For those of you who are unfamiliar with Japanese food, noodles are a pretty big component. Most people know ラーメン, or Ramen, which are the crinkly Chinese noodles that taste WAY BETTER than instant. My personal favorite are Udon, a thick wheat flour noodle that can be had warm or cold, plain or with a variety of toppings, and are generally delicious and awesome.
The place we went to was really nice and kind of 伝統的 (traditional) which was cool. For example, they had tables with tatami mats where you sat on the floor and had to take off your shoes. More importantly, my udon was ridiculously good.
On a separate food related adventure, me and two out of the three other Wellesley students who are abroad in Tokyo decided to hang out in Harajuku. Before going to a lecture on feminism in Japan in Japanese (which is a story for another day), we decided to get some amazing かき氷 – shaved ice, snowball, snow cone, whatever you’d like to call it. We decided to go to a Taiwanese place called Ice Monster, which was also really good even though it was a bit pricey. I can imagine the line being out the door on a sunny day. Mine was almond かき氷, which came with a side of condensed milk, as well as black sesame seed ice cream. おいしかった – it was so tasty.
It wasn’t all traditional Japanese food that week though. I indulged in tacos three times. On Saturday, I had them at Guzman y Gomez, a fairly decent Chipotle-eqsue chain in Harajuku. On Wednesday, the Wells-bury study abroad crew made our own handmade tacos (the best of the week, by far.) Then AGAIN on Thursday, when we entertained some elementary school boy and their mothers at a community center near our teacher’s house.

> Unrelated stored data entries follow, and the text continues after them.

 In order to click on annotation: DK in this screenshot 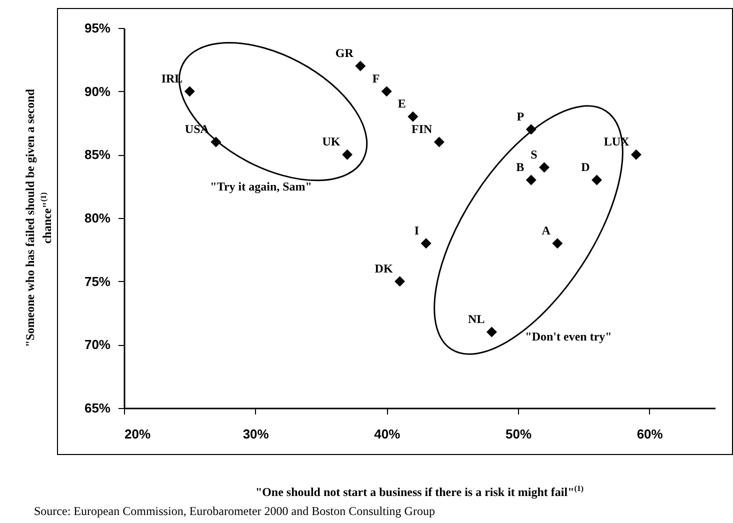, I will do `click(384, 268)`.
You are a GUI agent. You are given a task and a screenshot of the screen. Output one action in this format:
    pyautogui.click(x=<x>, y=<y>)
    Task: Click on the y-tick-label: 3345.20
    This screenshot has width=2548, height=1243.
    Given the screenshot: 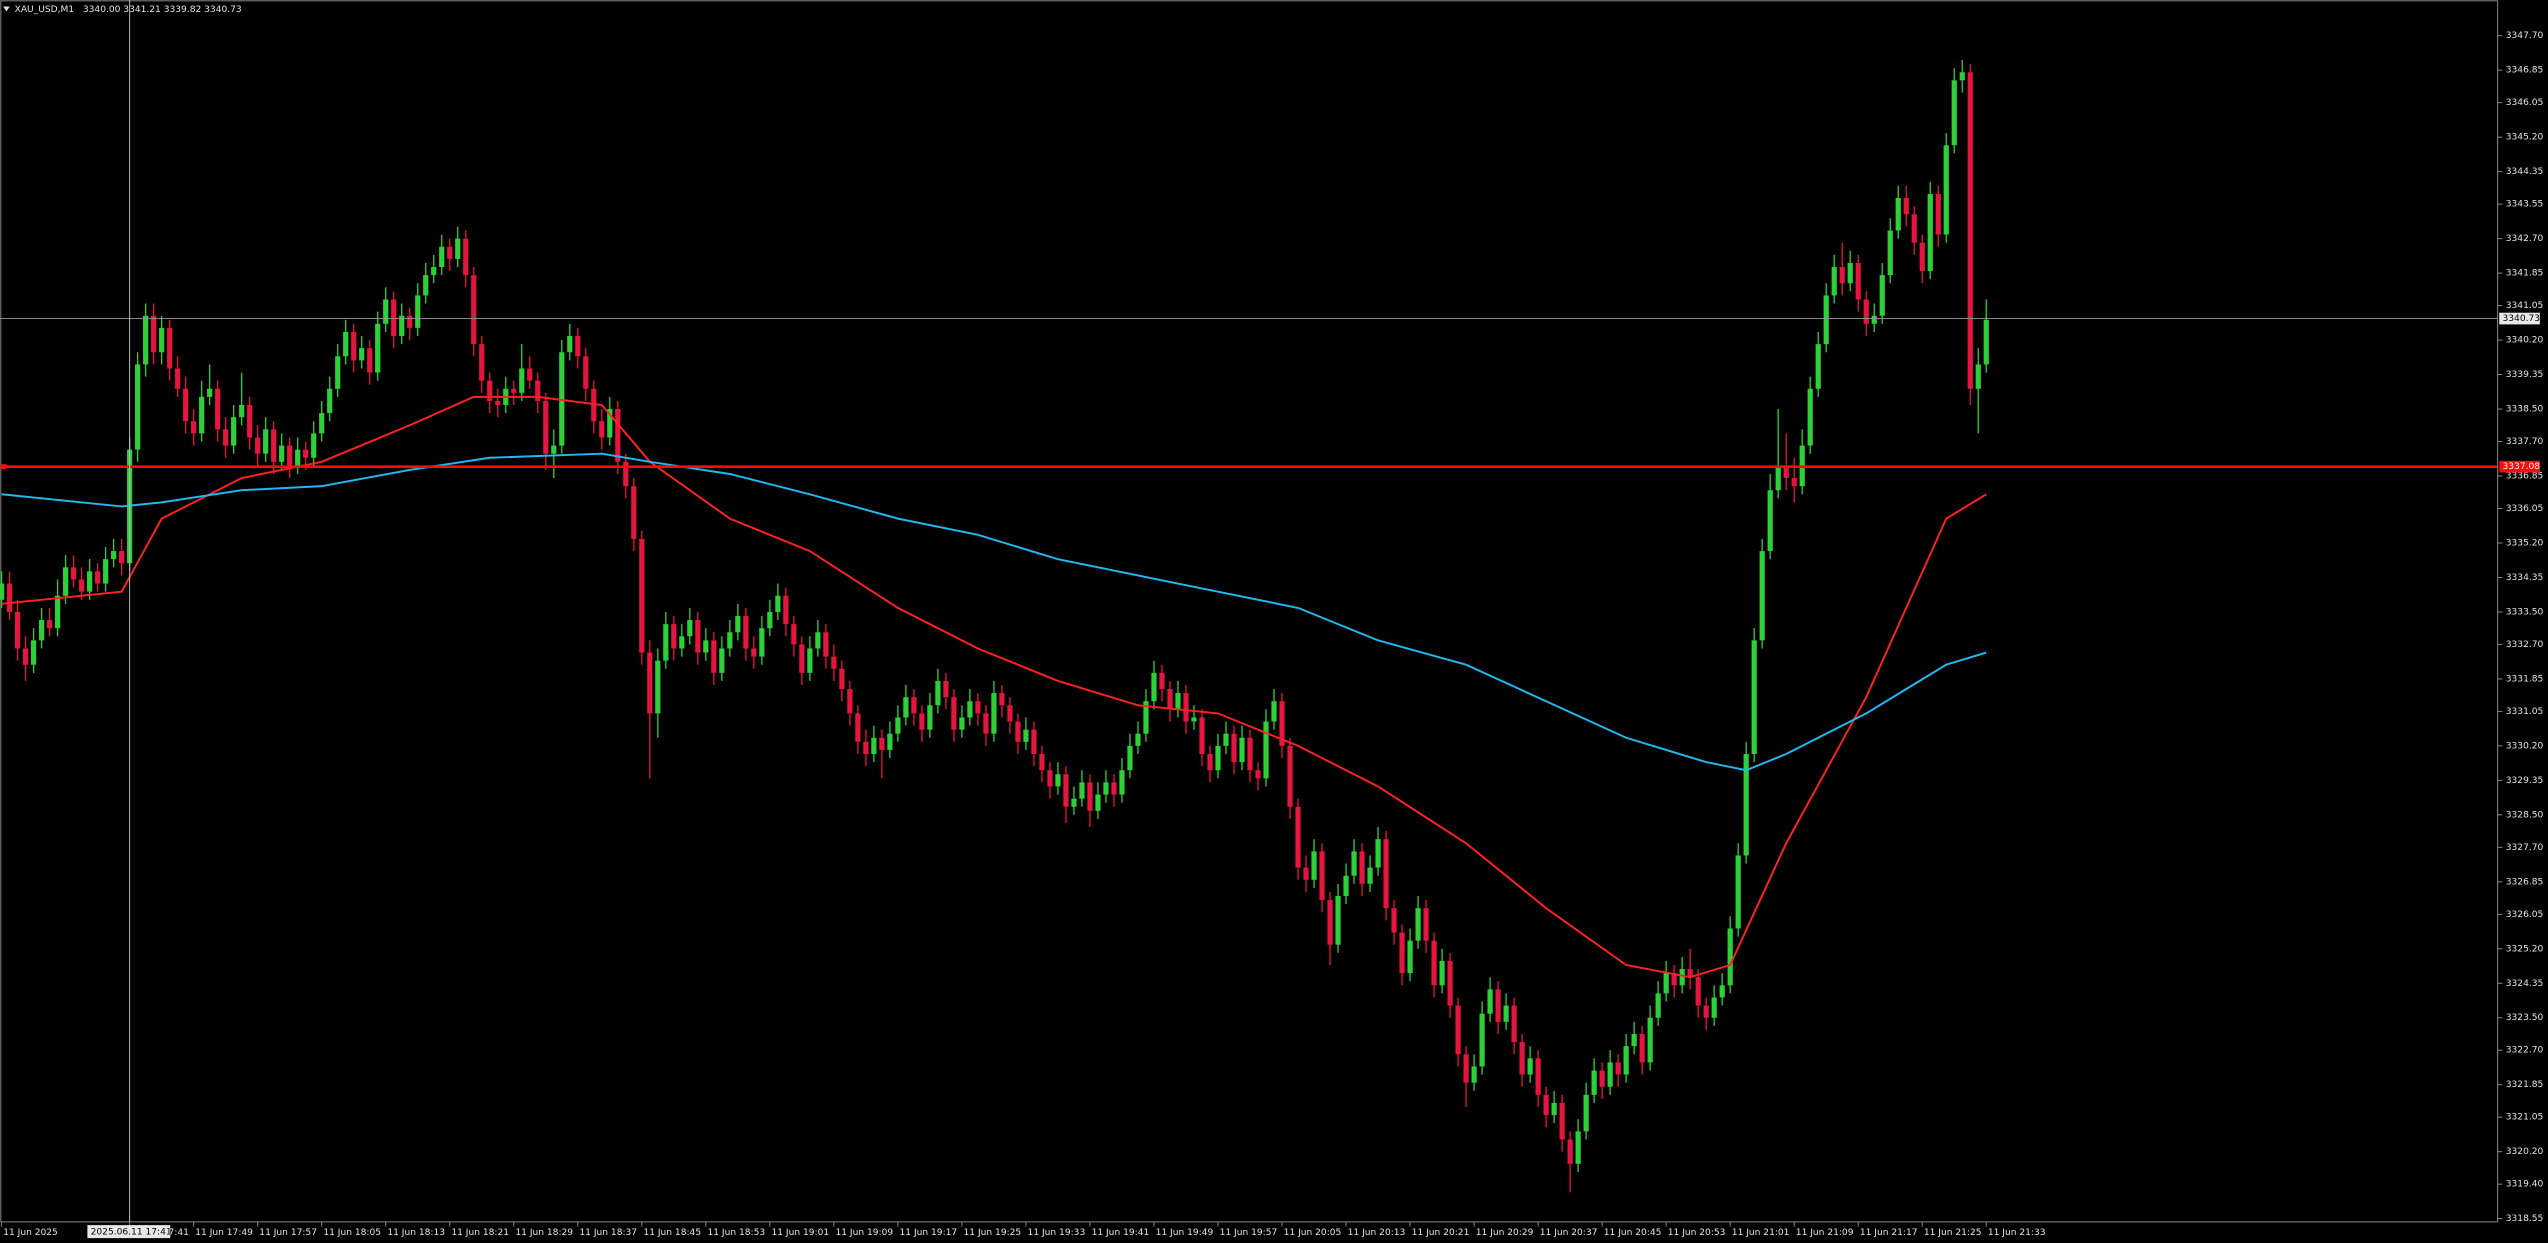 What is the action you would take?
    pyautogui.click(x=2525, y=138)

While our handmade tacos were definitely more delicious, watching people who had never eaten tacos before eat tacos was supremely entertaining. When the meat was gone, the kids headed straight for the plain taco shells and munched on those. Even funnier was watching the mothers interact with their children. The distracted “ハイ、ハイ” sounds exactly like “Yes, yes, yes I am listening” that I remember hearing from my mother when she wasn’t really paying attention. Also you didn’t have to know Japanese to be brought straight back to childhood when one of the kids was being scolded for running into a wall.
To finish off the week, I indulged in the first of many trips to Mos Burger. I don’t know why, but their burgers are really really good for fast food burgers. Also, their fries are amazing. Sometimes you just need a taste of home, and that taste of home is occasionally cheap fast food – ごちそうさまでした indeed.